Prospective shooters sighted their guns during the Lone Butte Fish and Wildlife Association’s open house on June 16, the day was also a celebration of the association’s 35th year.
“It went really well, it really did. We had about 110 people go through, 98 of them were non-members so we had a whole bunch of new people who have never been out before. I know from experience of running one of the bays that people really enjoyed being able to try some new guns. To some people, it was absolutely brand new,” said spokesperson Grayson Klassen. “I think it was really a success.”
Five people registered as members of the club during the day, with another 12 given out that Klassen thinks will be handed in fairly soon.

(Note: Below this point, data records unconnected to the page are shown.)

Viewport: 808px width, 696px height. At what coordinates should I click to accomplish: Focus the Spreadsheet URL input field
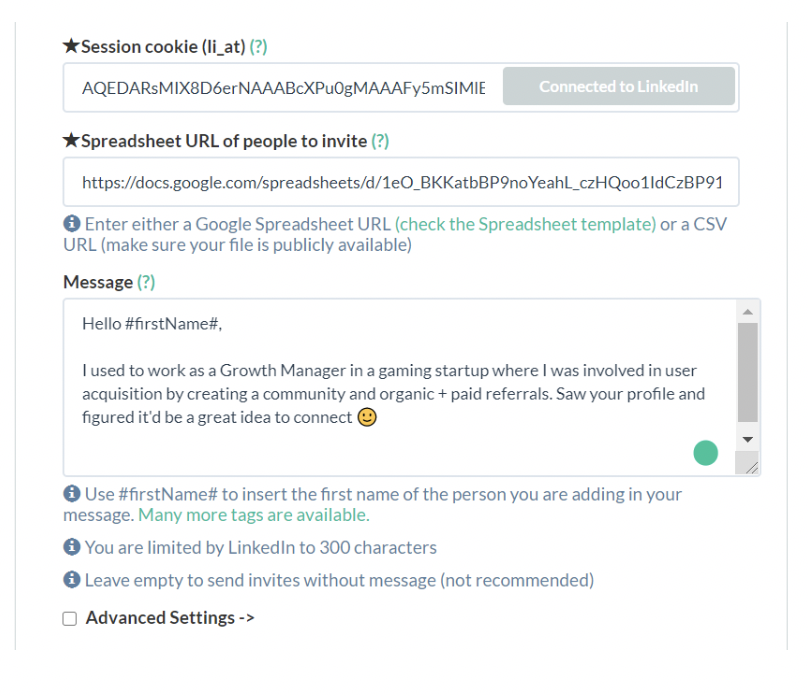[401, 182]
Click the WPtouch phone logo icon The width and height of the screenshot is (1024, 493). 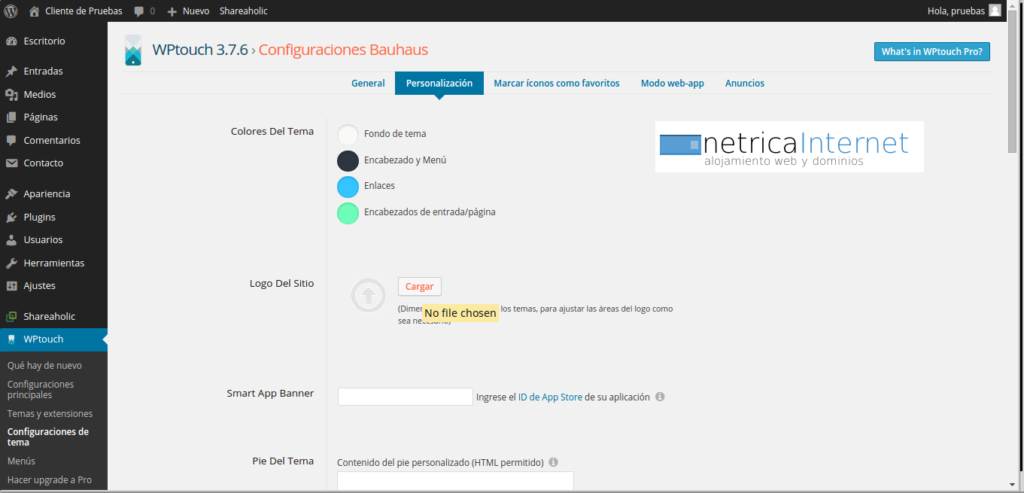(x=133, y=50)
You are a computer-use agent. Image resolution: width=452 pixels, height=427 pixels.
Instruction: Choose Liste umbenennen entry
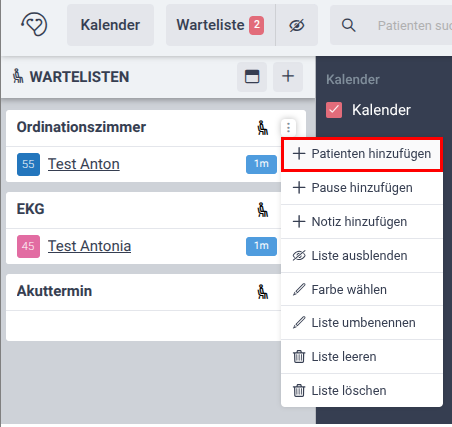(362, 323)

Right now, the club is around 550 members and Klassen estimates they will grow to somewhere between 600 to 650 before November when the season ends. While the Fish and Wildlife Association has no problems with membership, they are always looking to add to the roll call.
“We are always trying to promote the shooting sports in B.C. and shooting sports in general,” said Klassen, mentioning the negative image guns and shooting have in North America. “Really we want people to understand that’s not reality. We want people to understand that you can shoot safely and it is a sport, it’s part of our heritage. It’s part of how we grew up and personally, I’m afraid that it’s slowly disappearing.”
He mentioned that shooting was always part of the Cariboo lifestyle but that so many of the people who came through to the open house were new to the area and had no experience shooting. Klassen’s own kids who live elsewhere don’t shoot and while he says it’s not their thing, the lack of people joining the sport is becoming more apparent and the association wants to draw in more members into the sport to ensure it continues on.
“I think newer generations are no longer learning about shooting and outdoors like so many of us did. So every person who learns it isn’t the dreaded monster portrayed by the media the better it is for us all,” said Klassen.
While it was a successful event, Klassen said there was certainly more things they can improve on such as getting more volunteers and starting earlier. He said he was very thankful for the volunteers who did help out but he would rather they had a chance to walk about and try new disciplines.
Adding more disciplines to the open house for next year was also one for the lists, as well as making sure there are enough earbuds for everyone.
The trap shooting discipline was one of the most popular at the events but Klassen, who is also the director of rifle shooting and close-quarter battle shooting, said one of the funniest moments of the day was with an inexperienced woman shooting for the first time.
“It was like seeing somebody see something for the first time. She was excited and she thought it was kind of cool,” said Klassen, who let her shoot his pistol for a while.